A run of records

▼▼▼

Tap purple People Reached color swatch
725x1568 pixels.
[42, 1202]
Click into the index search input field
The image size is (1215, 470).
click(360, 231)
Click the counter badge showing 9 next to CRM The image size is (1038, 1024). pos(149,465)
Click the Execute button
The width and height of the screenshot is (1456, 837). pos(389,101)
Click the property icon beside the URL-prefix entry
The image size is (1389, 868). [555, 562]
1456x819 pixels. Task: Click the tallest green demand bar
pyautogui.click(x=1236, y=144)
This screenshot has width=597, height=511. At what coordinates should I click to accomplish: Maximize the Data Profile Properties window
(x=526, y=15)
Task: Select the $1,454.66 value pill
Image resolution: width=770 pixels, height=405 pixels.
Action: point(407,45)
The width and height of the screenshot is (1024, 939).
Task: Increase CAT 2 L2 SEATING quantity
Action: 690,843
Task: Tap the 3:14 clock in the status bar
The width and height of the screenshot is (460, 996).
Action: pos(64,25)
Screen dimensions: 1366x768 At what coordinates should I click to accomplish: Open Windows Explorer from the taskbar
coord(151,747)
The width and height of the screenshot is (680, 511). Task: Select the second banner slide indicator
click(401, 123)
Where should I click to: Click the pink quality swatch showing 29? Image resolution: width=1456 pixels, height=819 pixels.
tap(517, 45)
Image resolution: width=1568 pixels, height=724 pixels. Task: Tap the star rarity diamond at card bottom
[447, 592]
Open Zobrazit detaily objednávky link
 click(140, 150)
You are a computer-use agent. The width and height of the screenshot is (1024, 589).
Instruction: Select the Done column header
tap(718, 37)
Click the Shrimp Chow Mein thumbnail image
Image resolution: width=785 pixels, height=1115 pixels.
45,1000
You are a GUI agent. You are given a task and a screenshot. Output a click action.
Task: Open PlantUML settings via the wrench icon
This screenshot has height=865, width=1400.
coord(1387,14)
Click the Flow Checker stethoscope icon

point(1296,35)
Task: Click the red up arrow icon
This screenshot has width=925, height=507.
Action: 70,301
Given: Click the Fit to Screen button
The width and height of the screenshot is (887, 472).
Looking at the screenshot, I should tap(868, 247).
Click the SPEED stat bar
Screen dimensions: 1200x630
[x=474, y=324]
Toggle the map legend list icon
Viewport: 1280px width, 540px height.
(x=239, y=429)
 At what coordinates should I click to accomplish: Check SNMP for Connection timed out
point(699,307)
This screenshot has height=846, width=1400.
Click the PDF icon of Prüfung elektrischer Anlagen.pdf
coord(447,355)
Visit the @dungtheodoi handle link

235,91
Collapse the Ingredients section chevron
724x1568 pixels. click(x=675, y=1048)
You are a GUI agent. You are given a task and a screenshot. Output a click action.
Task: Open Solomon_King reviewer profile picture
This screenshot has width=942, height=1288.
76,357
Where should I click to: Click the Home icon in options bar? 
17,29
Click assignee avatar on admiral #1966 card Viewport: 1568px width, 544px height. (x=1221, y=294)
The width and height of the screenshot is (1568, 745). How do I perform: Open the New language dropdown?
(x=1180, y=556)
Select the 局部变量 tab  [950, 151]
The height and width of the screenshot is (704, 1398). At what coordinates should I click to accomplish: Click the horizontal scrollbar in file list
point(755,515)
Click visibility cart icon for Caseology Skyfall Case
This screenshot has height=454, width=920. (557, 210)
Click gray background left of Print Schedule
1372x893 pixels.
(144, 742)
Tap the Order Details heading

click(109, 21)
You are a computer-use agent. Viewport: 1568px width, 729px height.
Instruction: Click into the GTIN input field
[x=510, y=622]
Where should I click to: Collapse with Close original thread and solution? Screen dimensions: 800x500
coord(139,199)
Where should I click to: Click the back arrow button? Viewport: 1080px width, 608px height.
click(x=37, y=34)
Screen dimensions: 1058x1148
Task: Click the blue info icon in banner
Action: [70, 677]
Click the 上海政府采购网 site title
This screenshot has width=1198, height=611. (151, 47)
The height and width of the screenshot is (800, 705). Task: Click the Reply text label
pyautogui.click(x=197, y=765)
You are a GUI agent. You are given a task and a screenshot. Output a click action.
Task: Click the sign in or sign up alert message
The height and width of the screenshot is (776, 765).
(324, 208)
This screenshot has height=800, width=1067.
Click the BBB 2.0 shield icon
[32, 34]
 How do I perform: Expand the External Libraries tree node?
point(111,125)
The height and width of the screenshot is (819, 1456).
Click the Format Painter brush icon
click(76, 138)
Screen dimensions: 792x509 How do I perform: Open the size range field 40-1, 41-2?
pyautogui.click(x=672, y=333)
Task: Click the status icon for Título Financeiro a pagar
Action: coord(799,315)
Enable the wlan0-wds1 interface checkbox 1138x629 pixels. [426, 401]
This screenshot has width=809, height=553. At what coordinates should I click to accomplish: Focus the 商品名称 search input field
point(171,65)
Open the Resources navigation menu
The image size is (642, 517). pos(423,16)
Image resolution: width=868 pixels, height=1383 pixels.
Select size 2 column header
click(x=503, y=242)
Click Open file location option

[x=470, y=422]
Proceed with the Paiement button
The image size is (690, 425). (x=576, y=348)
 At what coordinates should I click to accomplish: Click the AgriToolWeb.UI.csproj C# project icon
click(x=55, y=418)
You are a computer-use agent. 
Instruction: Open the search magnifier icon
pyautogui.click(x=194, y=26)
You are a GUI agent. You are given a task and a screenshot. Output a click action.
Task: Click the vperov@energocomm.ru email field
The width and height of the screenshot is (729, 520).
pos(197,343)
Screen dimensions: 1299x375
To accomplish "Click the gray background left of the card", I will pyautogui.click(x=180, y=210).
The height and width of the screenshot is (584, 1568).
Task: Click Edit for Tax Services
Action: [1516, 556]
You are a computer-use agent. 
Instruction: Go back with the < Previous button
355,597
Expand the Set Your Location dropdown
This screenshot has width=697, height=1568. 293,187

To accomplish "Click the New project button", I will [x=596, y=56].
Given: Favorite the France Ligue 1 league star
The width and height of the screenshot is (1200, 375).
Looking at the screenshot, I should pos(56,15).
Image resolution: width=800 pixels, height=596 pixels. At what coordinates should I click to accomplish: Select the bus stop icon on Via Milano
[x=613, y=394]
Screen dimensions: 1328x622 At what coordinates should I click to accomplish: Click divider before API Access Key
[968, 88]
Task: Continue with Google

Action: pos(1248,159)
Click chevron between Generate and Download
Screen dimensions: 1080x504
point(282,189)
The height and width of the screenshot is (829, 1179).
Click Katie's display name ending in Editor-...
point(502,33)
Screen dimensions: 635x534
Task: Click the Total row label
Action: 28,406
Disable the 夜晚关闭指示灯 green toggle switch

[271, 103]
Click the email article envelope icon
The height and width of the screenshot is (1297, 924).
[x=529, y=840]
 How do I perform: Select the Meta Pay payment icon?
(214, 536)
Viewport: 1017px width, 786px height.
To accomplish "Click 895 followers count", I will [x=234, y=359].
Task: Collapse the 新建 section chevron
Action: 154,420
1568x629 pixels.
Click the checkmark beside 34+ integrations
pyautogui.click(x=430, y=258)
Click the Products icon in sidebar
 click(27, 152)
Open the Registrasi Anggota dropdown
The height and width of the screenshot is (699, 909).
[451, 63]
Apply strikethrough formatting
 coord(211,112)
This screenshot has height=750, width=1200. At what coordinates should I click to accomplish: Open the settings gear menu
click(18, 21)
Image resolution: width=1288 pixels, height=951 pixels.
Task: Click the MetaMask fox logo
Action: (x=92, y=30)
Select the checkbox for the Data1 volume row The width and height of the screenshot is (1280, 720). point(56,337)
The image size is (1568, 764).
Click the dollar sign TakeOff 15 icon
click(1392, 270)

▲▲▲

Set problem. Change "At what coordinates should I click to accomplish:" to "Which point should be clicked to accomplish:" wherever it occurs in the records above. Keep every other part of the records the same.

Solution to the exercise.
Tap purple People Reached color swatch
725x1568 pixels.
[42, 1202]
Click into the index search input field
The image size is (1215, 470).
click(360, 231)
Click the counter badge showing 9 next to CRM The image size is (1038, 1024). pos(149,465)
Click the Execute button
The width and height of the screenshot is (1456, 837). pos(389,101)
Click the property icon beside the URL-prefix entry
The image size is (1389, 868). [555, 562]
1456x819 pixels. Task: Click the tallest green demand bar
pyautogui.click(x=1236, y=144)
This screenshot has width=597, height=511. Which point should be clicked to accomplish: Maximize the Data Profile Properties window
(x=526, y=15)
Task: Select the $1,454.66 value pill
Image resolution: width=770 pixels, height=405 pixels.
Action: point(407,45)
The width and height of the screenshot is (1024, 939).
Task: Increase CAT 2 L2 SEATING quantity
Action: 690,843
Task: Tap the 3:14 clock in the status bar
The width and height of the screenshot is (460, 996).
Action: pos(64,25)
Screen dimensions: 1366x768 Which point should be clicked to accomplish: Open Windows Explorer from the taskbar
coord(151,747)
The width and height of the screenshot is (680, 511). Task: Select the second banner slide indicator
click(401, 123)
Where should I click to: Click the pink quality swatch showing 29? Image resolution: width=1456 pixels, height=819 pixels.
tap(517, 45)
Image resolution: width=1568 pixels, height=724 pixels. Task: Tap the star rarity diamond at card bottom
[447, 592]
Open Zobrazit detaily objednávky link
 click(140, 150)
You are a computer-use agent. The width and height of the screenshot is (1024, 589).
Instruction: Select the Done column header
tap(718, 37)
Click the Shrimp Chow Mein thumbnail image
Image resolution: width=785 pixels, height=1115 pixels.
45,1000
You are a GUI agent. You are given a task and a screenshot. Output a click action.
Task: Open PlantUML settings via the wrench icon
This screenshot has height=865, width=1400.
coord(1387,14)
Click the Flow Checker stethoscope icon

point(1296,35)
Task: Click the red up arrow icon
This screenshot has width=925, height=507.
Action: 70,301
Given: Click the Fit to Screen button
The width and height of the screenshot is (887, 472).
Looking at the screenshot, I should tap(868, 247).
Click the SPEED stat bar
Screen dimensions: 1200x630
[x=474, y=324]
Toggle the map legend list icon
Viewport: 1280px width, 540px height.
(x=239, y=429)
 Which point should be clicked to accomplish: Check SNMP for Connection timed out
point(699,307)
This screenshot has height=846, width=1400.
Click the PDF icon of Prüfung elektrischer Anlagen.pdf
coord(447,355)
Visit the @dungtheodoi handle link

235,91
Collapse the Ingredients section chevron
724x1568 pixels. click(x=675, y=1048)
You are a GUI agent. You are given a task and a screenshot. Output a click action.
Task: Open Solomon_King reviewer profile picture
This screenshot has width=942, height=1288.
76,357
Where should I click to: Click the Home icon in options bar? 
17,29
Click assignee avatar on admiral #1966 card Viewport: 1568px width, 544px height. (x=1221, y=294)
The width and height of the screenshot is (1568, 745). How do I perform: Open the New language dropdown?
(x=1180, y=556)
Select the 局部变量 tab  [950, 151]
The height and width of the screenshot is (704, 1398). Which point should be clicked to accomplish: Click the horizontal scrollbar in file list
point(755,515)
Click visibility cart icon for Caseology Skyfall Case
This screenshot has height=454, width=920. (557, 210)
Click gray background left of Print Schedule
1372x893 pixels.
(144, 742)
Tap the Order Details heading

click(109, 21)
You are a computer-use agent. Viewport: 1568px width, 729px height.
Instruction: Click into the GTIN input field
[x=510, y=622]
Where should I click to: Collapse with Close original thread and solution? Screen dimensions: 800x500
coord(139,199)
Where should I click to: Click the back arrow button? Viewport: 1080px width, 608px height.
click(x=37, y=34)
Screen dimensions: 1058x1148
Task: Click the blue info icon in banner
Action: [70, 677]
Click the 上海政府采购网 site title
This screenshot has width=1198, height=611. (151, 47)
The height and width of the screenshot is (800, 705). Task: Click the Reply text label
pyautogui.click(x=197, y=765)
You are a GUI agent. You are given a task and a screenshot. Output a click action.
Task: Click the sign in or sign up alert message
The height and width of the screenshot is (776, 765).
(324, 208)
This screenshot has height=800, width=1067.
Click the BBB 2.0 shield icon
[32, 34]
 How do I perform: Expand the External Libraries tree node?
point(111,125)
The height and width of the screenshot is (819, 1456).
Click the Format Painter brush icon
click(76, 138)
Screen dimensions: 792x509 How do I perform: Open the size range field 40-1, 41-2?
pyautogui.click(x=672, y=333)
Task: Click the status icon for Título Financeiro a pagar
Action: coord(799,315)
Enable the wlan0-wds1 interface checkbox 1138x629 pixels. [426, 401]
This screenshot has width=809, height=553. Which point should be clicked to accomplish: Focus the 商品名称 search input field
point(171,65)
Open the Resources navigation menu
The image size is (642, 517). pos(423,16)
Image resolution: width=868 pixels, height=1383 pixels.
Select size 2 column header
click(x=503, y=242)
Click Open file location option

[x=470, y=422]
Proceed with the Paiement button
The image size is (690, 425). (x=576, y=348)
 Which point should be clicked to accomplish: Click the AgriToolWeb.UI.csproj C# project icon
click(x=55, y=418)
You are a computer-use agent. 
Instruction: Open the search magnifier icon
pyautogui.click(x=194, y=26)
You are a GUI agent. You are given a task and a screenshot. Output a click action.
Task: Click the vperov@energocomm.ru email field
The width and height of the screenshot is (729, 520).
pos(197,343)
Screen dimensions: 1299x375
To accomplish "Click the gray background left of the card", I will pyautogui.click(x=180, y=210).
The height and width of the screenshot is (584, 1568).
Task: Click Edit for Tax Services
Action: [1516, 556]
You are a computer-use agent. 
Instruction: Go back with the < Previous button
355,597
Expand the Set Your Location dropdown
This screenshot has width=697, height=1568. 293,187

To accomplish "Click the New project button", I will [x=596, y=56].
Given: Favorite the France Ligue 1 league star
The width and height of the screenshot is (1200, 375).
Looking at the screenshot, I should pos(56,15).
Image resolution: width=800 pixels, height=596 pixels. Which point should be clicked to accomplish: Select the bus stop icon on Via Milano
[x=613, y=394]
Screen dimensions: 1328x622 Which point should be clicked to accomplish: Click divider before API Access Key
[968, 88]
Task: Continue with Google

Action: pos(1248,159)
Click chevron between Generate and Download
Screen dimensions: 1080x504
point(282,189)
The height and width of the screenshot is (829, 1179).
Click Katie's display name ending in Editor-...
point(502,33)
Screen dimensions: 635x534
Task: Click the Total row label
Action: 28,406
Disable the 夜晚关闭指示灯 green toggle switch

[271, 103]
Click the email article envelope icon
The height and width of the screenshot is (1297, 924).
[x=529, y=840]
 How do I perform: Select the Meta Pay payment icon?
(214, 536)
Viewport: 1017px width, 786px height.
To accomplish "Click 895 followers count", I will [x=234, y=359].
Task: Collapse the 新建 section chevron
Action: 154,420
1568x629 pixels.
Click the checkmark beside 34+ integrations
pyautogui.click(x=430, y=258)
Click the Products icon in sidebar
 click(27, 152)
Open the Registrasi Anggota dropdown
The height and width of the screenshot is (699, 909).
[451, 63]
Apply strikethrough formatting
 coord(211,112)
This screenshot has height=750, width=1200. Which point should be clicked to accomplish: Open the settings gear menu
click(18, 21)
Image resolution: width=1288 pixels, height=951 pixels.
Task: Click the MetaMask fox logo
Action: (x=92, y=30)
Select the checkbox for the Data1 volume row The width and height of the screenshot is (1280, 720). point(56,337)
The image size is (1568, 764).
Click the dollar sign TakeOff 15 icon
click(1392, 270)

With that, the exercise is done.